Though the real Christian has been delivered from condemnation and freed from the reigning power of sin, yet there is a continual need for him to “mortify” or put to death the principle and actings of indwelling corruption. His main fight is against allowing sin to bring him into captivity to the lusts of the flesh. “Have no fellowship with the unfruitful works of darkness”—enter into no truce, form no alliance with—“but rather reprove them” (Eph. 5:11). Say with Ephraim of old, “What have I to do any more with idols?” (Hosea 14:8). No real communion with God is possible while sinful lusts remain unmortified. Allowed sin draws the heart from God, entangles the affections, discomposes the soul, and provokes God to close His ears against our prayers: see Ezekiel 14:3.

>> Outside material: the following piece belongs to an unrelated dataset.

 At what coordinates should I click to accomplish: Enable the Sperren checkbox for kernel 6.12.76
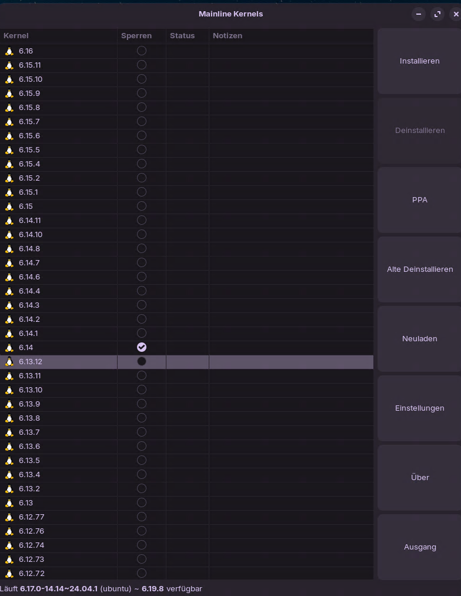(x=142, y=531)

Now it is most important that we should distinguish between mock mortification and true, between the counterfeit resemblances of this duty and the duty itself. There is a pagan “mortification,” which is merely suppressing such sins as nature itself discovers and from such reasons and motives as nature suggests (Rom. 2:14). This tends to hide sin rather than mortify it. It is not a recovering of the soul from the world unto God, but only acquiring a fitness to live with less scandal among men. There is a Popish and superstitious “mortification,” which consists in the neglect of the body, abstaining from marriage, certain kinds of meat, and apparel. Such things have “a show of wisdom” and are highly regarded by the carnal world, but not being commanded by God they have no spiritual value whatsoever. They macerate the natural man instead of mortifying the old man. There is also a Protestant “mortification” which differs nothing in principle from the Popish: certain fanatics eschew some of God’s creatures; others demand abstinence when God requires temperance.

True mortification consists, first, in weakening sin’s root and principle. It is of little avail to chop off the heads of weeds while their roots remain in the ground—nor is much accomplished by seeking to correct outward habits while the heart be left neglected. One in a high fever cannot expect to lower his temperature while he continues to eat heartily, nor can the lusts of the flesh be weakened so long as we feed or “make provision for” them. Second, in suppressing the risings of inward corruptions: by turning a deaf ear to their voice, by crying to God for grace so to do, by pleading the blood of Christ for deliverance. Make conscience of evil thoughts and imaginations: do not regard them as inevitable, still less cherish them; turn the mind to holy objects. Third, in restraining its outward actings: “denying ungodliness,” etc. (Titus 2:12).